No sé como ocurren las cosas. Tenía que mantener a mi hija, necesitaba algo para beber, pagar el alquiler, zapatos, camisas, calcetines, todas esas cosas. Como cualquier otro, necesitaba un coche, algo de comer, por no hablar de todos los pequeños detalles intangibles.
Como mujeres.
O un día en el hipódromo.
Viviendo al día y sin puerta de salida, ni siquiera pensabas en ello.
Aparqué en la acera de enfrente del Edificio Federal y esperé a que cambiara el semáforo. Crucé. Empujé la puerta giratoria. Era como si fuera un pedazo de hierro atraído hacia un imán. No podía hacer nada.
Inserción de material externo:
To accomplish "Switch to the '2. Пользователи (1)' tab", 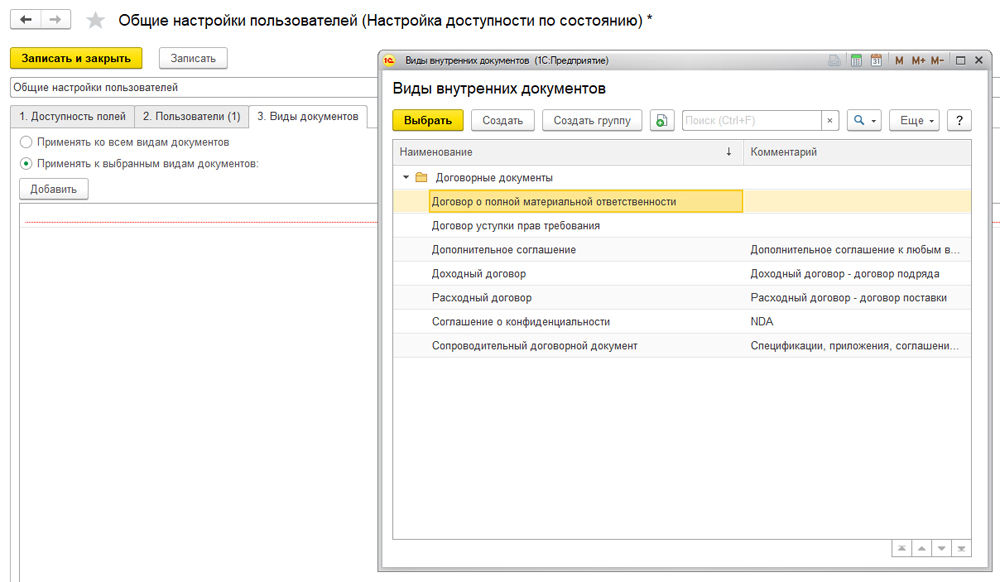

Era en el 2° piso. Abrí la puerta y allí estaban todos ellos. Los empleados del Edificio Federal. Me fijé en una chica, pobre cosita, con un solo brazo. Debía llevar allí desde siempre. Era igual que ser un viejo zarrapastroso como lo. Bueno, como decían los chicos, tenías que trabajar en algún sitio. Así que aceptaban lo que había. Era la sabiduría del esclavo.
Una negrita se levantó. Iba bien vestida y se notaba que su entorno la complacía.
Me alegré por ella. Yo me hubiera vuelto majara con el mismo trabajo.
—¿Si? —dijo ella.
—Soy empleado de Correos —dije—. Quiero dimitir.
Buscó debajo del mostrador y se levantó con un manojo de papeles.
—¿Todos éstos?
Ella sonrió.
—¿Está seguro de poder hacerlo?
—No se preocupe —dije—, puedo hacerlo.